11.24.2009

Waste Not, Want Not

Cam’s friend Mike is in town at the moment, and comes bearing mouth-watering tales from his current home New York. In addition to veg boxes, the Park Slope Food Coop, and Mexican food, he also showed us this photo of a recent dumpster diving haul. Apparently they got about three times as much as what’s shown in this picture.

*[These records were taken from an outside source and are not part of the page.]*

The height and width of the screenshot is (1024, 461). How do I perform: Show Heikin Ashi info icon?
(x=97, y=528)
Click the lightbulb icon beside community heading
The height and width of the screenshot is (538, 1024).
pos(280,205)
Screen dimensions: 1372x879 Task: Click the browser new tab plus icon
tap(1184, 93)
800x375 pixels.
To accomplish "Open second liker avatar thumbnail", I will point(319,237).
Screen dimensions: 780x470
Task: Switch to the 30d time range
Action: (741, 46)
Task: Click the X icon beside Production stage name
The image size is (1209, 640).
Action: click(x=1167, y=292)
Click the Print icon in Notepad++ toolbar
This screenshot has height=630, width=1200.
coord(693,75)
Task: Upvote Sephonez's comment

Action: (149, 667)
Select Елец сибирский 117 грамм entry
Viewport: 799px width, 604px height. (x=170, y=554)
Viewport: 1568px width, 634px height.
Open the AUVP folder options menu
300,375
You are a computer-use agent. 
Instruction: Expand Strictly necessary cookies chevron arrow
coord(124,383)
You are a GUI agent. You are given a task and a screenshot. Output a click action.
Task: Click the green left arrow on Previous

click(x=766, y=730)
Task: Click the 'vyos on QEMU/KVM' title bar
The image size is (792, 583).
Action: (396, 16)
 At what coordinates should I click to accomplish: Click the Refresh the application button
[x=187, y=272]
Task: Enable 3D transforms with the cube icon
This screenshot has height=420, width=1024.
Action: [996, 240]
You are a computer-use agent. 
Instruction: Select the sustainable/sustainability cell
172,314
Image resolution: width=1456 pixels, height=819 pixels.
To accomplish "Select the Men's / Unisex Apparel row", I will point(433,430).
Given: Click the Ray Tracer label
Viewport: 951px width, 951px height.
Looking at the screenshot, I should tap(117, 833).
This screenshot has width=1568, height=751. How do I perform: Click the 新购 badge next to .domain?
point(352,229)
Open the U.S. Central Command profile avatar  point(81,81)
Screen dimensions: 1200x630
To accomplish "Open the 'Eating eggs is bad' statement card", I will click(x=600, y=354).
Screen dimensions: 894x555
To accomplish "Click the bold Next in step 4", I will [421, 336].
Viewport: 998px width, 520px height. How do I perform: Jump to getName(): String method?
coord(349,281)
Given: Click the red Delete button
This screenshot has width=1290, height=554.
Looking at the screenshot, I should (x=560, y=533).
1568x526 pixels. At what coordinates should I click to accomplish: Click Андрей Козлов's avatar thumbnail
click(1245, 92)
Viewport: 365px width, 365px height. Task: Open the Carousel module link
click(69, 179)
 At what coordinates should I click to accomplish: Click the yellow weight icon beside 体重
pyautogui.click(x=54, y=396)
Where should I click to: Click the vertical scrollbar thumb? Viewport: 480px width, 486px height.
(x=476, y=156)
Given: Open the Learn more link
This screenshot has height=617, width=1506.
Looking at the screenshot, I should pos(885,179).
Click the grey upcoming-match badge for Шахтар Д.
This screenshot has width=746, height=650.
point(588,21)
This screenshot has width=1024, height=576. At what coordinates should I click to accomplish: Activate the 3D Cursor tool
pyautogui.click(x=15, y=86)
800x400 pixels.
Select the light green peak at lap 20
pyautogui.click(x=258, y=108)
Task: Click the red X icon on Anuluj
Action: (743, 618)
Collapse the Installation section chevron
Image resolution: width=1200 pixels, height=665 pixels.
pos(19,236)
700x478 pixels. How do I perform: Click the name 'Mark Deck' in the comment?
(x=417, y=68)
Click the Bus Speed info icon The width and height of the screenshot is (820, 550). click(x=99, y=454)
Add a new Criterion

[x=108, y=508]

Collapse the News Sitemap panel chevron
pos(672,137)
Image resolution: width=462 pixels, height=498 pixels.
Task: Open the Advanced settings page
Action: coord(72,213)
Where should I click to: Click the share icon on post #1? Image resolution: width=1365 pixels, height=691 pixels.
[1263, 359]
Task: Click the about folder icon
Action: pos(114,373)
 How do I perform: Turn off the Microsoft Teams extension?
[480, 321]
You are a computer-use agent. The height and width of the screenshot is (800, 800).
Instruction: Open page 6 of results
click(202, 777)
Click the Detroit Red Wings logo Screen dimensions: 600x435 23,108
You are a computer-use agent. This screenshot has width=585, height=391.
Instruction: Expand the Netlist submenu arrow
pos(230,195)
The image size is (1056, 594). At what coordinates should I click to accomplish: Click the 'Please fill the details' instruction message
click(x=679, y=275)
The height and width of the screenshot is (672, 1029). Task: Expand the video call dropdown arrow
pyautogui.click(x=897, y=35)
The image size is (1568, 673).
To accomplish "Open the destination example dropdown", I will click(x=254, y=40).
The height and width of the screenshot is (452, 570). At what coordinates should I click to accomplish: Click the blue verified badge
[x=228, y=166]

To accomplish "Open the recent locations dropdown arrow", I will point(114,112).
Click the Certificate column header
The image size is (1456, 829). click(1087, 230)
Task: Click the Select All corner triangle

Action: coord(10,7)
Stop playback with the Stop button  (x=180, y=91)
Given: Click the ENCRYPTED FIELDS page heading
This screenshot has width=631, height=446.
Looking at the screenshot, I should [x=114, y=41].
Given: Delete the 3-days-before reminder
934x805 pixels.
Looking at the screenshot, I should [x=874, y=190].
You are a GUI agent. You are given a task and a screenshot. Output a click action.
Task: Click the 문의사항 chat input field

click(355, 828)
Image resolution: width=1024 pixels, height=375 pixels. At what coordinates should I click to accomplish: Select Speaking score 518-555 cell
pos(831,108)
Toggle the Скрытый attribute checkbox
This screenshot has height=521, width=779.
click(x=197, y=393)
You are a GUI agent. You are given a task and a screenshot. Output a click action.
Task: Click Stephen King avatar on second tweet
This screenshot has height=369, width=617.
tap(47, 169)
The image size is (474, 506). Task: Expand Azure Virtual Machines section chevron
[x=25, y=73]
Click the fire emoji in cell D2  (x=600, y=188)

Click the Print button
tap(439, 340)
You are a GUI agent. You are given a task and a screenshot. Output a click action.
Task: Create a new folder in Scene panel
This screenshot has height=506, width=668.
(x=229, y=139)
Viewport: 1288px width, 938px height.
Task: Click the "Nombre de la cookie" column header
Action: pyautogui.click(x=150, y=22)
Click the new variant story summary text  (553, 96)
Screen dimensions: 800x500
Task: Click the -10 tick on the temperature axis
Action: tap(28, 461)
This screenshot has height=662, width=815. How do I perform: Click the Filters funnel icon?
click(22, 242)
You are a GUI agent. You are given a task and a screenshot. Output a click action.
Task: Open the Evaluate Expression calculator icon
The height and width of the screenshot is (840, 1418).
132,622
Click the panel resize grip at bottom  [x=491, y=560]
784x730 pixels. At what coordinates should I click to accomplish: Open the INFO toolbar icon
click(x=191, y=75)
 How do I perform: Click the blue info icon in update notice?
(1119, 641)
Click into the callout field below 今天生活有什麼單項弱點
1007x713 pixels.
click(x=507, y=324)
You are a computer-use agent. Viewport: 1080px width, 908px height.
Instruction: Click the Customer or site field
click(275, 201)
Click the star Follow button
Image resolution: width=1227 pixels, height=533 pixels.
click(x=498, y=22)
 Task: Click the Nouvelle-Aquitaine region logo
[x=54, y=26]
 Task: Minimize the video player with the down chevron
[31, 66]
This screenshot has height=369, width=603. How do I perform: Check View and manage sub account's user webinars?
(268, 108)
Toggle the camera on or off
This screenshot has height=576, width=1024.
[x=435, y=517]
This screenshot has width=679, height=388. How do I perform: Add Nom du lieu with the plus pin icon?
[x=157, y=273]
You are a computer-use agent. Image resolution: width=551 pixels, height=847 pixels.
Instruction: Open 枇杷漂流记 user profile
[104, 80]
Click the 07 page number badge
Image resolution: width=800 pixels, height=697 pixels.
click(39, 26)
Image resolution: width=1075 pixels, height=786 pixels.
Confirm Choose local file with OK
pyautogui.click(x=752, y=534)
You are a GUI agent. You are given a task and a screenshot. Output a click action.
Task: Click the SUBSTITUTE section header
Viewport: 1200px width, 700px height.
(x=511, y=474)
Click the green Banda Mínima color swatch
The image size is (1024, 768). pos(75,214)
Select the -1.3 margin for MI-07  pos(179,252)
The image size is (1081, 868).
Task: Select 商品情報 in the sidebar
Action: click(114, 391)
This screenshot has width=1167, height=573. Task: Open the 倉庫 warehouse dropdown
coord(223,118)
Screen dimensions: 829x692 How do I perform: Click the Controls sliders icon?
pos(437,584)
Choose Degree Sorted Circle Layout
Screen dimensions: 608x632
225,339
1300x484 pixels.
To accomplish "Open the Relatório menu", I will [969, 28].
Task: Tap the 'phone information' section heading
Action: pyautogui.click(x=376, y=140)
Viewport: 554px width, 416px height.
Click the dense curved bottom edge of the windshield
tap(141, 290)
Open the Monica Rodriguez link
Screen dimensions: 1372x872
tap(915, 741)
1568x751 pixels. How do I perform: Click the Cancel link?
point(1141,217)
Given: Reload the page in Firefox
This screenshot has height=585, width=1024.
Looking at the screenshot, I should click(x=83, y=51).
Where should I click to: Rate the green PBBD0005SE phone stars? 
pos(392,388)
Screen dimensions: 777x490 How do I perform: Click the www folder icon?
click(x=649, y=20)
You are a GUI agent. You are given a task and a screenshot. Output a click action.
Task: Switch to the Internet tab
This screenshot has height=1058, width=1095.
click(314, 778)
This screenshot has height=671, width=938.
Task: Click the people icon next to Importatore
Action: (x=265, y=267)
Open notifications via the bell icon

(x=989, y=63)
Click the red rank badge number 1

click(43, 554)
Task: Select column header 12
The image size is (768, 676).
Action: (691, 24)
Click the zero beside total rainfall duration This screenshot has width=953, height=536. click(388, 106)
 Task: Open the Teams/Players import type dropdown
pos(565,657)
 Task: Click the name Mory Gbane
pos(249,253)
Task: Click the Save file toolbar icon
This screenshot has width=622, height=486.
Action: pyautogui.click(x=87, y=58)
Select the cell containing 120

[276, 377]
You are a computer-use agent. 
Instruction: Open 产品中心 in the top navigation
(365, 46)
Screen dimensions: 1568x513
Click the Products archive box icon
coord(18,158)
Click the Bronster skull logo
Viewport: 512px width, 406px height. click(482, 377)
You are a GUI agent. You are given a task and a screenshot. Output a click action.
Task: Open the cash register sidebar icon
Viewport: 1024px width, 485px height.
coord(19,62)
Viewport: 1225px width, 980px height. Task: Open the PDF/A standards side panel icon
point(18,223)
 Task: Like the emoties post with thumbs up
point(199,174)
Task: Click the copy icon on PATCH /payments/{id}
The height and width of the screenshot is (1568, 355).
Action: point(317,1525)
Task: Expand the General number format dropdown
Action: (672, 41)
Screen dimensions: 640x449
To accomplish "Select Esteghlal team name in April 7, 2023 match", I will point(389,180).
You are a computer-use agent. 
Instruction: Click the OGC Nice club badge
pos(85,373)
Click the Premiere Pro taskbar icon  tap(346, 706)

When I was a student I also used to dumpster dive with my housemates, and it was amazing some of the goodies you could get – I remember we once got several huge fruit pies (which would probably sell for at least 10 pounds a piece) from a Kosher bakery in North London. Here in China too, where just a few decades ago people were starving, I am often amazed at how much food is wasted. With this recent report revealing the disgusting quantities of food wasted in the UK, and the grim outlook for our planet generally, it makes me mad that so-called 'developed' countries like America and Britain are setting such a bad example to poorer countries like China. I guess I just have to keep my fingers crossed for a more environmentally-aware attitude to food in the future.

11.8.2009

‘One cannot think well, love well, sleep well, if one has not dined well’

I couldn’t agree more. The above quotation is from ‘A Room of One’s Own’, Virginia Woolf’s famous treatise on women and fiction, which I’m currently re-reading. I first read this book some four or five years ago while at university, but having not fully given in to my foodie impulses then, failed to take much notice of this lovely passage:

'Lunch on this occasion began with soles, sunk in a deep dish, over which the collage cook had spread a counterpane of the whitest cream, save that it was branded here and there with brown spot like the spots on the flanks of a doe.

After that came the partridges, but if this suggests a couple of bald, brown birds on a plate you are mistaken. The partridges, many and various, came with all their retinue of sauces and salads, the sharp and the sweet, each in its order; their potatoes, thin as coins but not so hard; their sprouts, foliated as rosebuds but more succulent.

And no sooner had the roast and its retinue been done with that the serving-man…set before us, wreathed in napkins, a confection which rose all sugar from the waves. To call it pudding and so relate it to rice and tapioca would be an insult.’


Surely one of the most vivid descriptions of food you’re likely to find in literature. This lunch, at one of the male colleges, provides a stark contrast to Woolf’s dinner later the same day, at Girton, then Cambridge’s only college for women. This second meal is an altogether sparser affair, consisting only of ‘plain gravy soup’, beef, potatoes and greens, prunes and custard, and finally, cheese and biscuits served with water. Girton’s difficulty in obtaining funds, because it is an all-female establishment, mean that ‘the amenities' (ie. good food) 'have to wait.’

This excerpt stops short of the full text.